The spur for these pieces was the recent death of Antonin Scalia, the pre-eminent conservative member of the US Supreme Court, which has added a dramatic twist to the already-dramatic election.
Speculation is rife as to whether – and how – President Obama might try to reverse the previous 5-4 conservative majority on the Court, a victory much more long-term than any general election win.
Given that the Republicans control the Senate, he may instead simply try to nominate somebody the blocking of whom would do the opposition maximum harm in the upcoming election.
Such stories should remind us how lucky we are to have a Parliament, and not a document, as the supreme constitutional authority in this country.
By any democratic standard, the American constitutional model is ridiculous. The programmes and mandates of elected politicians, whether in Congress or the White House, are entirely subject to the will of a nine-person committee appointed by previous administrations.
The genius of Parliamentary sovereignty and an uncodified constitution is that it keeps the elected, democratic aspects of the government supreme.

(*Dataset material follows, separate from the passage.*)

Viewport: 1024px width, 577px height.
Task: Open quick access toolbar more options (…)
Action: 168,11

It does not need a small group of learned, privileged people to pore like haruspexes over a collection of broadly-worded statements of principle, forming a huge number of opinions on an ever-broadening range of issues which supersede our elected representatives.

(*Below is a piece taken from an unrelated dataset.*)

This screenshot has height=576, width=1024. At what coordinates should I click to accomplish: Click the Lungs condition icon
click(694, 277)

It makes sure that the best way to effect change is at the ballot box, rather than passing power to lawsuits and those paid to conduct them.

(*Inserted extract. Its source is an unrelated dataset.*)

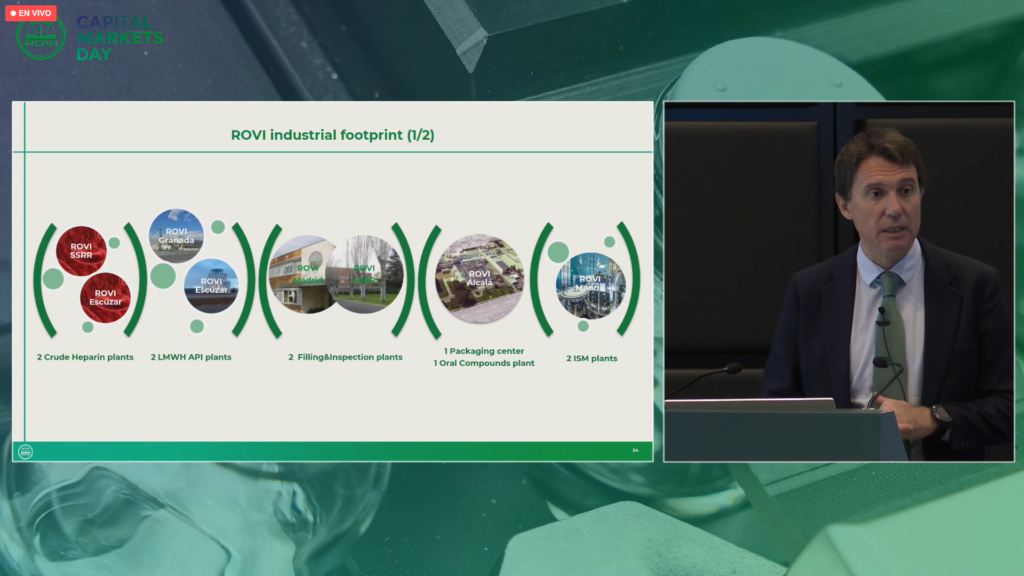Click the ROVI Capital Markets Day logo

point(90,38)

In the US, on the other hand, landmark moments of government are decided in court and imposed on the country according to how the Court interprets the Constitution – and a judge’s interpretation is almost always predictable by the President who appointed them.
The openly partisan nature of the justices, and their status as high-profile public figures, is a product of that system. It is necessary if American citizens are to understand how they’re actually governed.
Inside that flawed arrangement, it is desirable. Indeed, it is the only way to do things – there is no such thing as a ‘neutral’ constitutional ruling.
Alas, since 1997 we have been moving in an American direction. We now have a Supreme Court of our own, and the Human Rights Act effected a huge transfer of power from the Commons to the courtroom as it sought, fatuously, to protect our rights from democracy.
If we end up adopting wholesale the American arrangement in this country – as McTernan alludes to when he writes that “a British bill of rights is on the horizon with a new role for the Supreme Court as the key defender of citizens against arbitrary excesses of government” – then political scrutiny of judges is a necessary element of it.
But it would be far better if we could move away from our attempts to mimic the American arrangement altogether.
Power has to be exercised by somebody: documents and institutions can no more govern a country than a pile of bricks and a box of tools could build a house.
It should be exercised by those we elect today, not by judges we didn’t choose interpreting those we elected in the distant past.